Согласно требованиям науки, поэма печатается по тексту последнего из прижизненных изданий. От первого издания отличия небольшие, но они есть. Правка, казалось бы, пустяковая, чисто грамматическая. Вместе с тем она, эта правка, могла показаться вдвойне обидной. Ее появление лишь подчеркивало догадку о том, что в первом издании действительно таились насмешливые подковырки.

В поэме два главных отрицательных персонажа: старый колдун Черномор, его союзница и советчица колдунья Наина.

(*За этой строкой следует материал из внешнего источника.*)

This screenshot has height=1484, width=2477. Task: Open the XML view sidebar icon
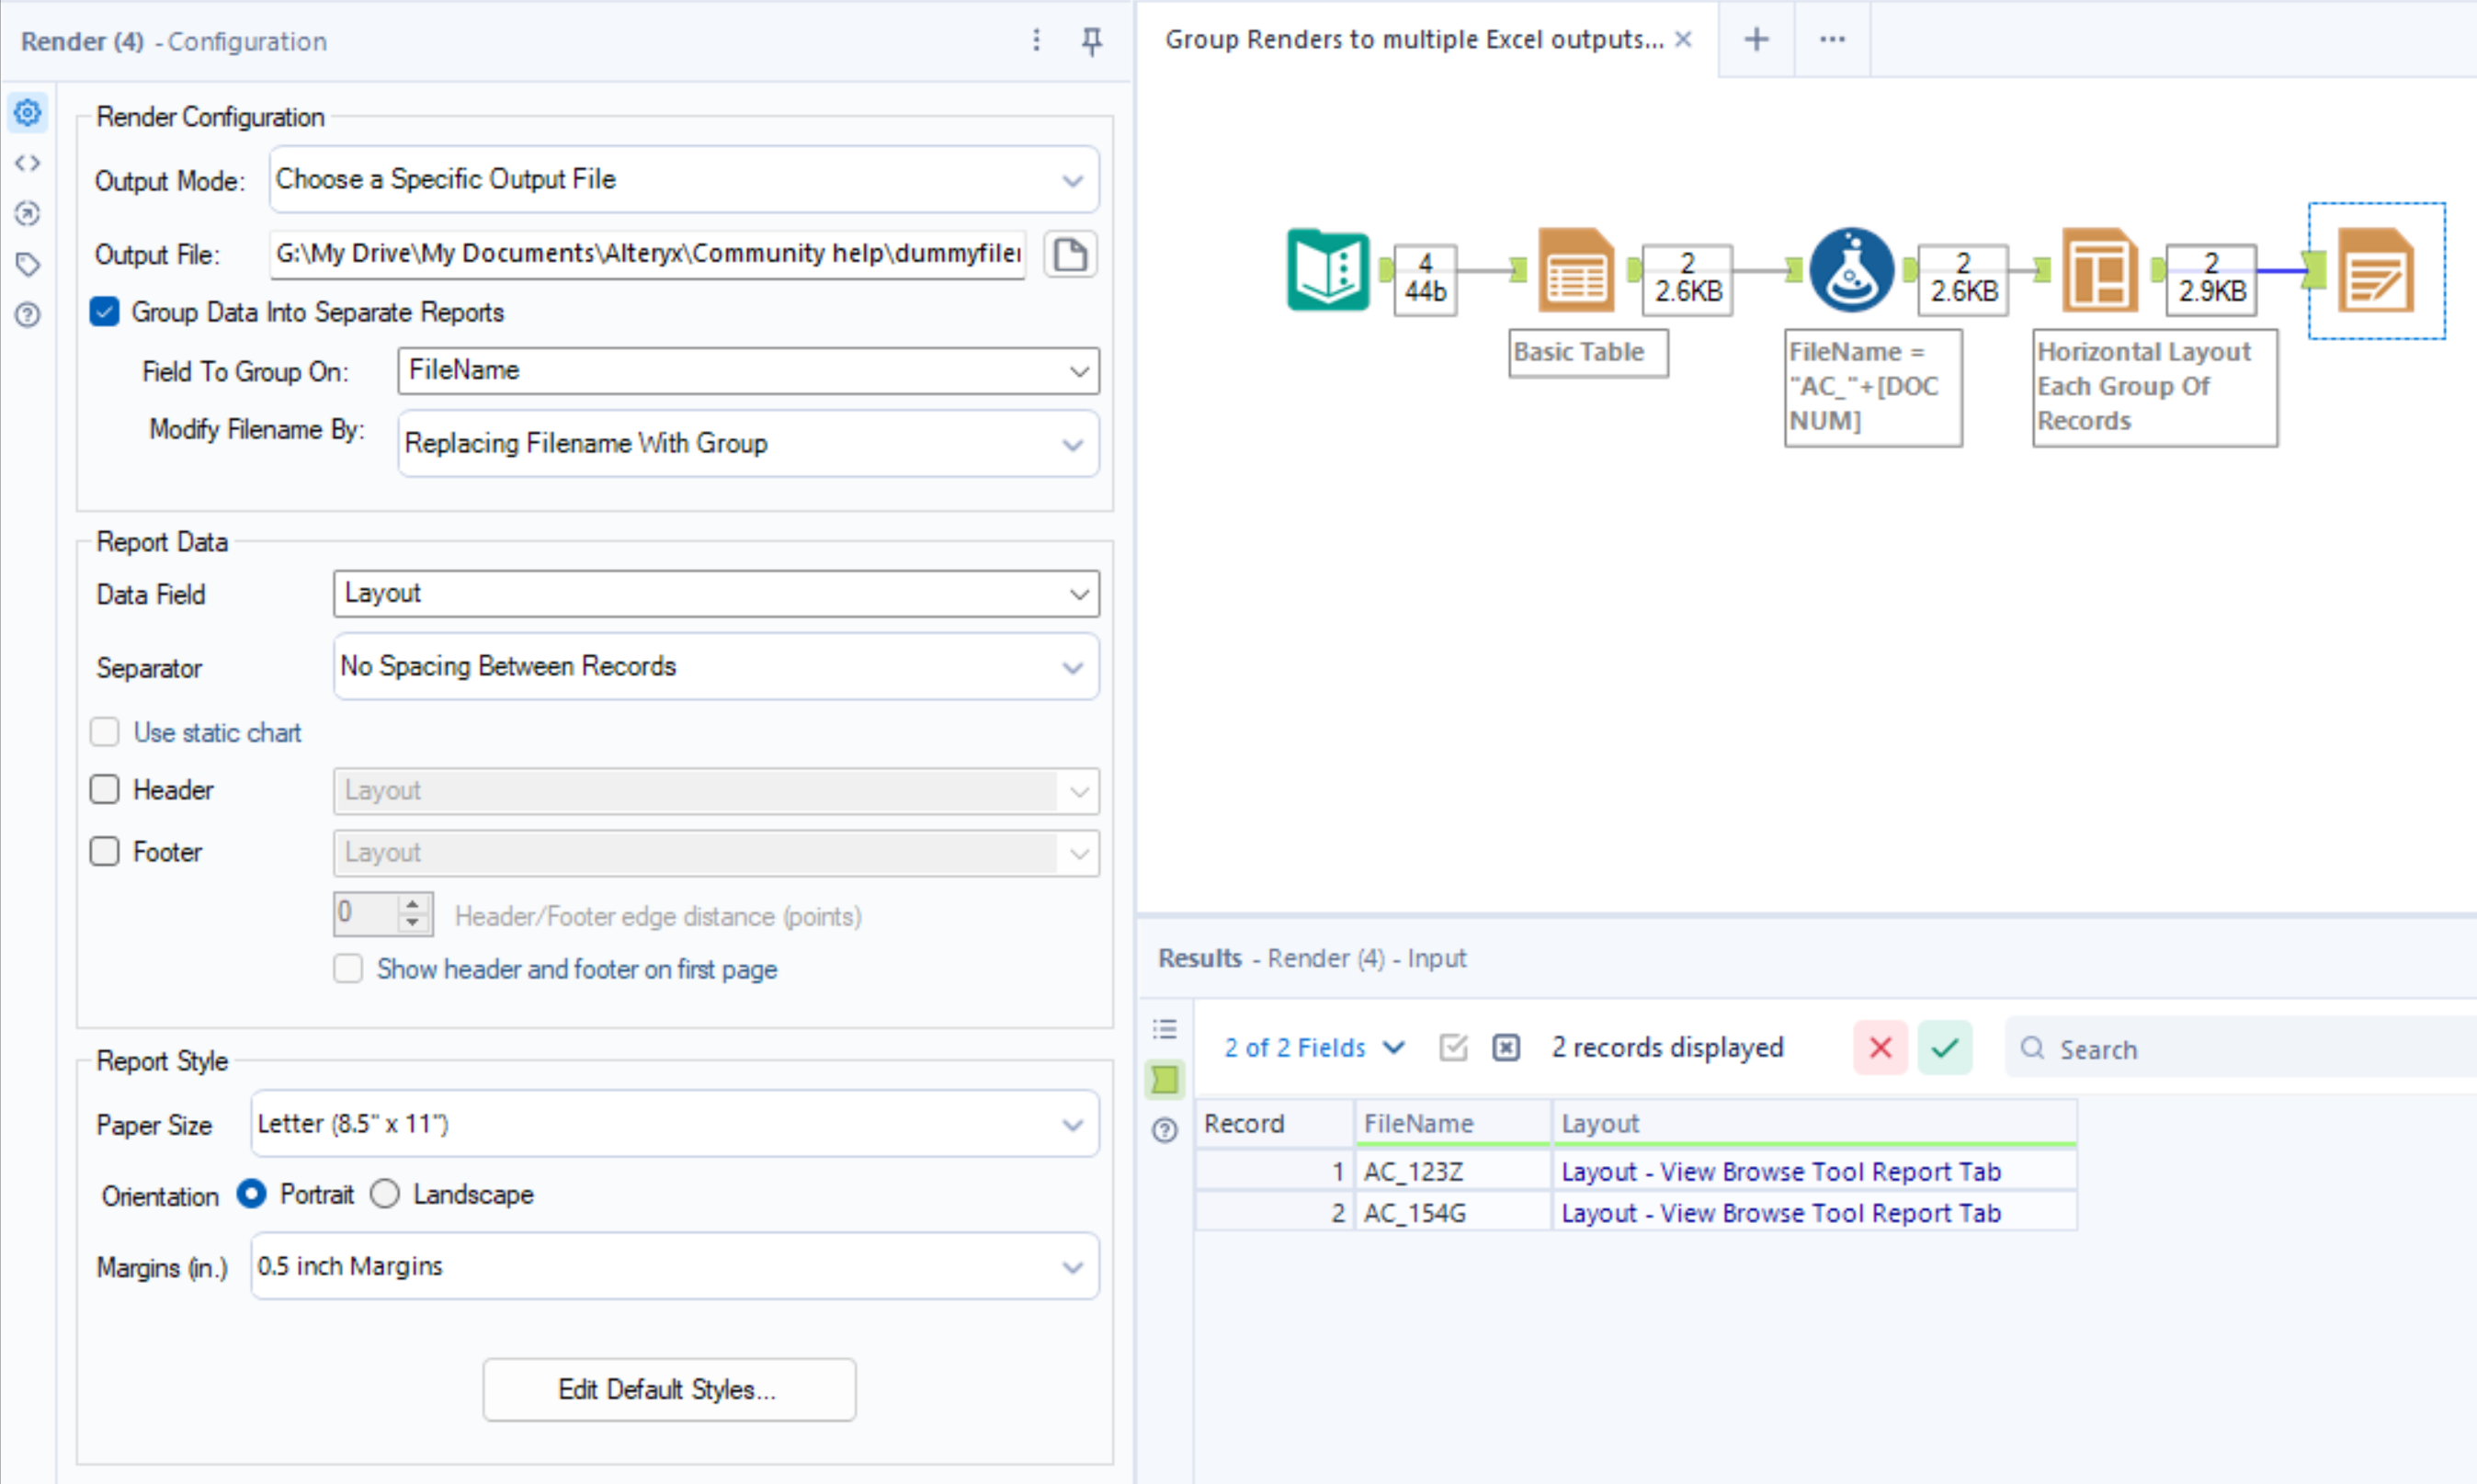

Что известно о колдуне? «Умен, как бес – и зол ужасно».

«Со взором, полным хитрой лести…»

«Ах, если ты его заметишь, Коварству, злобе отомсти!»

Он только немощный мучитель Прелестной пленницы своей.

А чем кончились его злоключения? Да, собственно, ничем. Был снова «принят во дворец».

Вельмож с подобными дарованиями немало во все времена. Что привинчивает эти милые качества непосредственно к Нессельроде? Имя. Министра звали Карл. А о колдуне, о горбатом карлике, читаем: «В молчаньи с карлой за седлом…»

Но так мы читаем только во втором и в третьем изданиях. А в первом издании Пушкин резвился вдосталь:

В молчаньи с карлом за седлом.

И не один раз «с карлом», а четыре.

Ежели обладавшая твердым, железным характером Мария Дмитриевна Нессельроде была обидчива и злопамятна, особенно по отношению к не оценившим ее прелести юношам, попробуйте ей объяснить, что карл, который в поэме, не ее Карл и что не с нее рисована Наина.

В том же духе – «надо поэта удалить, но пусть это исходит из Петербурга» – граф Воронцов разослал не одно, а несколько писем. В конце мая или в начале июня 1824 года Пушкин понял, что он находится под ударом. Либо он был кем-то извещен (например, Элизой Воронцовой!), либо сам догадался, что стержневым пунктом является отношение к судьбам Греции.

Не собираясь оставаться безропотной овечкой, он принял свои защитные меры. Точно так же позднее он отпирался от «Гавриилиады» и от крамольного фрагмента из стихотворения «Андрей Шенье». 25 июня он отослал Вяземскому письмо, очевидно, рассчитанное на перехват. Авось соответствующие выписки дойдут куда следует. И начальство узнает, что нынешний Пушкин более не является горячим поклонником Байрона и зарекается от участия в греческих делах: «…Чтобы все просвещенные европейские народы бредили Грецией – это непростительное ребячество».

Комментаторы склонны воспринимать письмо буквально. Когда в какой-то науке концы не сходятся с концами, тогда прибегают к палочкам-выручалочкам. «Духовный кризис». «Перелом». И еще – «этапы мировоззрения».

Не проще ли было различить, что пишется понарошку и что всерьез?

Стремясь подправить свою смутьянскую репутацию, Пушкин защищался изобретательно. На самом деле он, конечно, обошелся без «кризиса» и без «этапов». Ему по-прежнему оставалась дорога Греция и певцы ее свободы. В подтверждение еще раз приведем строки, написанные позже, несколько лет спустя.

Страна героев и богов, Тиртея, Байрона и Риги.

Константин Рига сочинил гимн воителей за свободу Греции. Байрон перевел гимн на английский. Гнедич – на русский. Впоследствии строфу из гимна переложил Пушкин. Похоже, что тому Пушкину, который нам «сейчас нужен», рекомендованы «кризисы», «переломы» и «этапы». Впредь до особого распоряжения ему запрещены стойкие убеждения.

Пока остаются не поняты строки поэта, остается не понятой его жизнь.